February 13, 2014 marked the 100th anniversary of the founding of the American Society of Composers, Authors, and Publishers, known colloquially as ASCAP, the nation’s first, and largest performance rights organization. As a Performance Rights Organization, ASCAP’s primary role has been protecting the copyrighted compositions of their members by monitoring public performances of their works and compensating them accordingly. ASCAP, however, has not limited itself to this role and has become one of the most influential forces in the music industry.

The Early Days

The story of ASCAP’s founding goes that in early 1914, the great Italian opera composer, Giacomo Puccini, was having lunch in New York with Victor Herbert, a prominent American composer. At some point during the meal, the restaurant’s band began playing one of Herbert’s compositions. According to Paul Williams, a songwriter and the current president of ASCAP, an enraged Puccini said to Herbert “Why are you not licensing this music? You should be paid for this music, because in Europe, we are.”1 Inspired by Puccini’s comments, Herbert assembled a group of the era’s most prolific composers, including Irving Berlin and John Philip Sousa, to found ASCAP.

Despite a strong conviction and the support of the Copyright Act of 1909, which affirmed the rights of songwriters to be paid for the exploitation of their work, ASCAP had a difficult time convincing venues to pay them for something they had previously gotten for free. According to Bruce Pollock, author of A Friend in the Music Business: The ASCAP Story, the ASCAP representative charged with the task “of being [the] guy who has to go into a place that isn’t licensed and tell the owner, ‘Uh, now you have to be licensed’…[had] the most dangerous job. People would wind up in jail, they would get beat up, they would be threatened.”2

It wasn’t until 1917 that ASCAP received the backing they needed to collect money from venues. This backing came in the form of a landmark decision in the case of Herbert v. Shanley Co., in which Chief Justice of the Supreme Court Oliver Wendell Holmes upheld a composer’s right to be compensated for the public performance of their composition, even when the venue does not charge directly for admission. The Herbert v. Shanley decision gave rise to one of ASCAP’s most prominent regulatory mechanisms, known as the blanket license. Under a blanket license, businesses pay ASCAP an annual fee in exchange for the right to play any composition by an ASCAP member.

The Growth of ASCAP

With their new legal backing, ASCAP was able to turn their attention to promoting the interests of their members. Among their early victories was a 1919 deal made with Great Britain’s Performing Rights Society establishing reciprocal representation for each other’s members in their respective territories. Today, ASCAP has made similar deals with PROs in over 100 countries.

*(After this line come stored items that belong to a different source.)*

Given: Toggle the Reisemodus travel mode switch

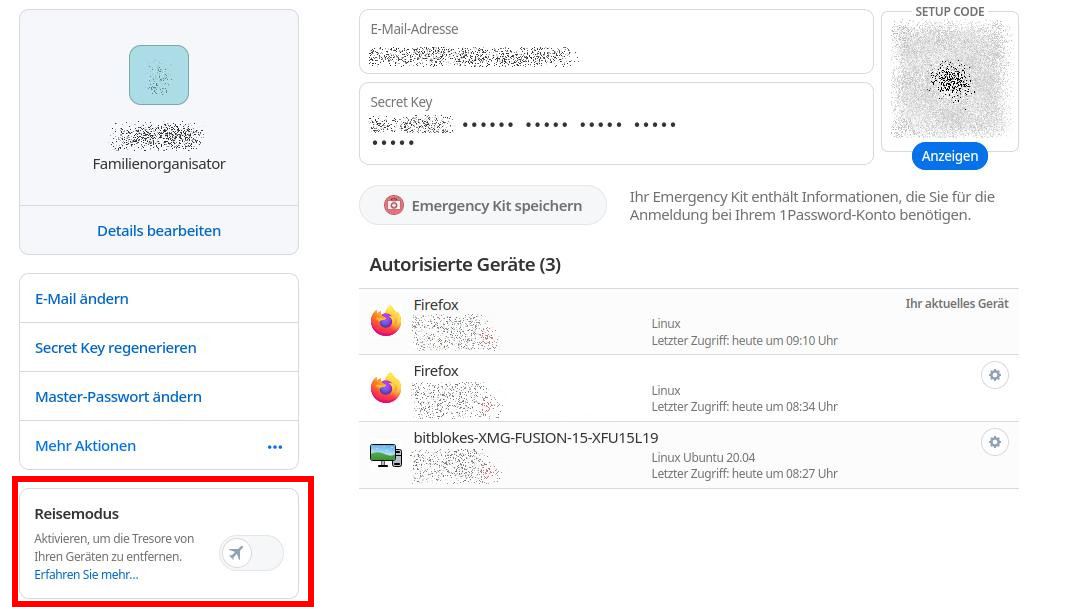Looking at the screenshot, I should pos(252,553).
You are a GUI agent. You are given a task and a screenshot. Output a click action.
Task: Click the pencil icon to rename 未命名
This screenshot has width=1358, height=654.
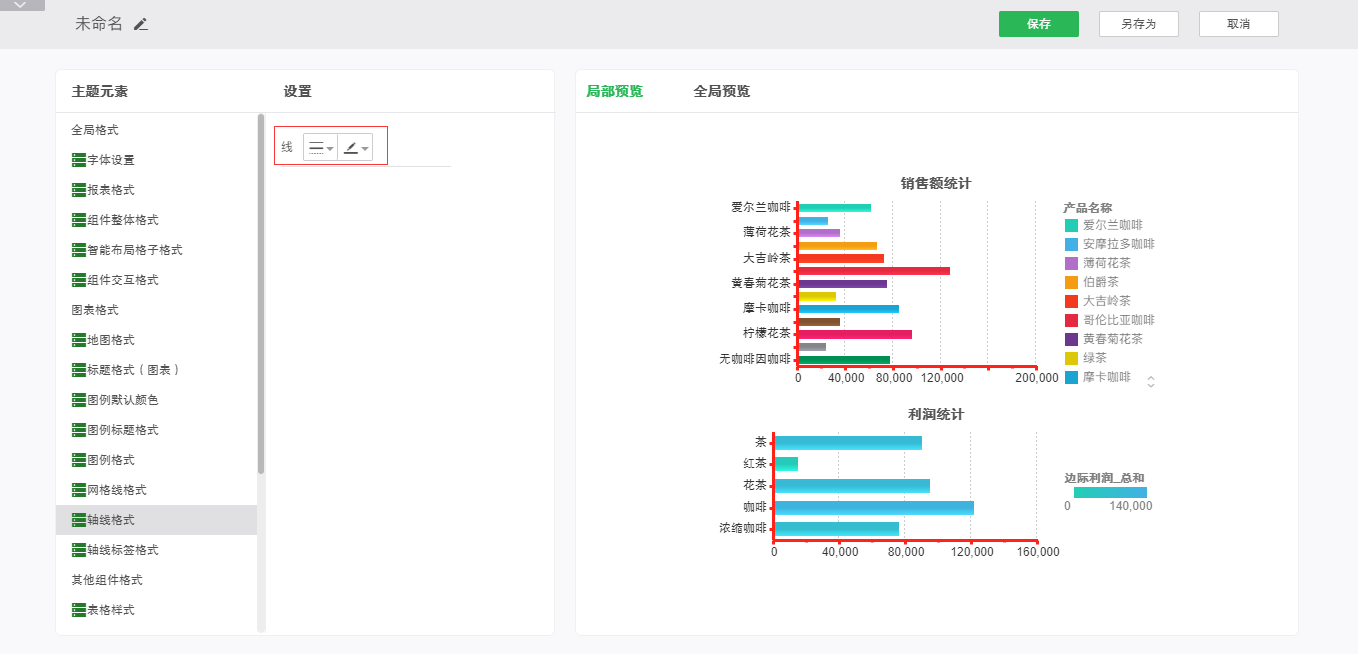pos(141,24)
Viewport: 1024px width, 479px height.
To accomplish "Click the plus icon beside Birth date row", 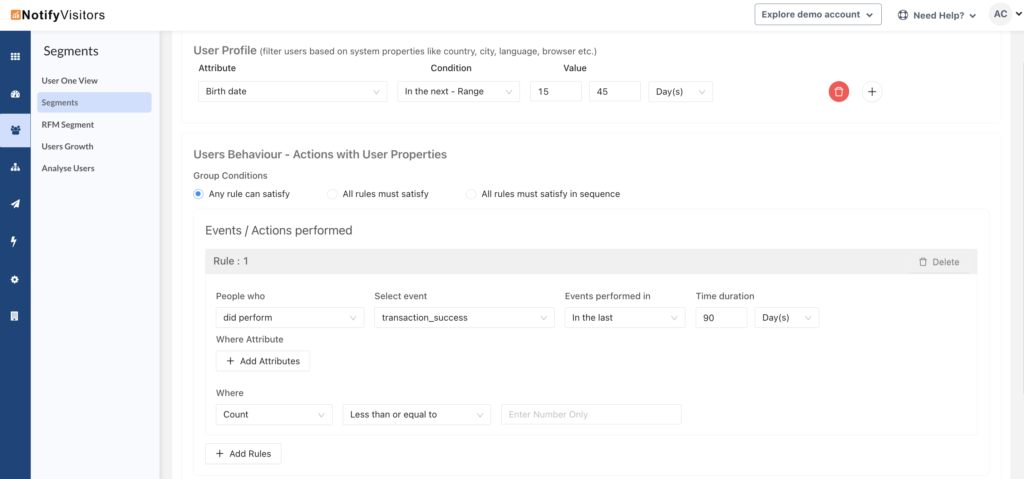I will coord(872,92).
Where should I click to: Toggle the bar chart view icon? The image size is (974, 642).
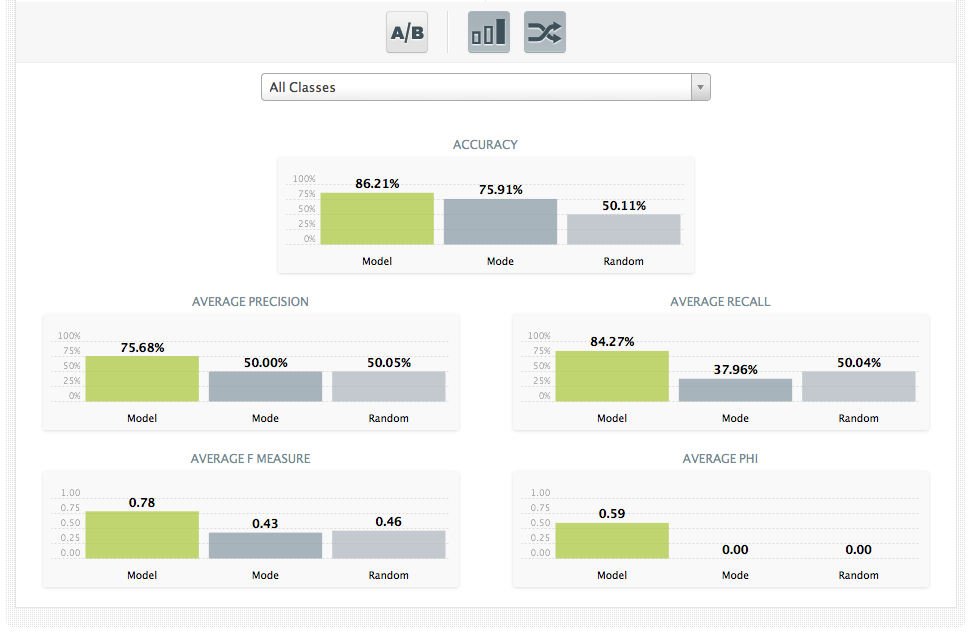pos(488,33)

The 1920s and 30s were a period of great growth for ASCAP. Many great composers, including George Gershwin, Cole Porter, and Duke Ellington joined ASCAP’s ranks. Additionally, ASCAP embraced the new medium for music discovery that radio presented by licensing radio stations, thereby creating a substantial, new revenue stream for composers.

Troubling Times

By the late 1930’s ASCAP had become one of the most dominant forces in the music business. ASCAP’s control over music was so great that they were considered to be in violation of the Sherman Anti-Trust Act, and were sued twice by the Justice Department. The first suit was brought in 1937, but was quickly abandoned; the second suit, brought in 1941, resulted in a consent decree, which forced ASCAP to set rates fairly and not discriminate between licensees who are in similar standing.

The Anti-Trust suits were not the only challenges ASCAP faced during this era. In 1940, in response to ASCAP’s attempt to double license fees, radio broadcasters began a boycott of ASCAP. During the ten-month boycott, none of ASCAP’s songs were broadcast on NBC or CBS radio stations. Ultimately, ASCAP settled the issue by agreeing to lower rates, but not before broadcasters founded Broadcast Music Incorporated, or BMI, a competing PRO.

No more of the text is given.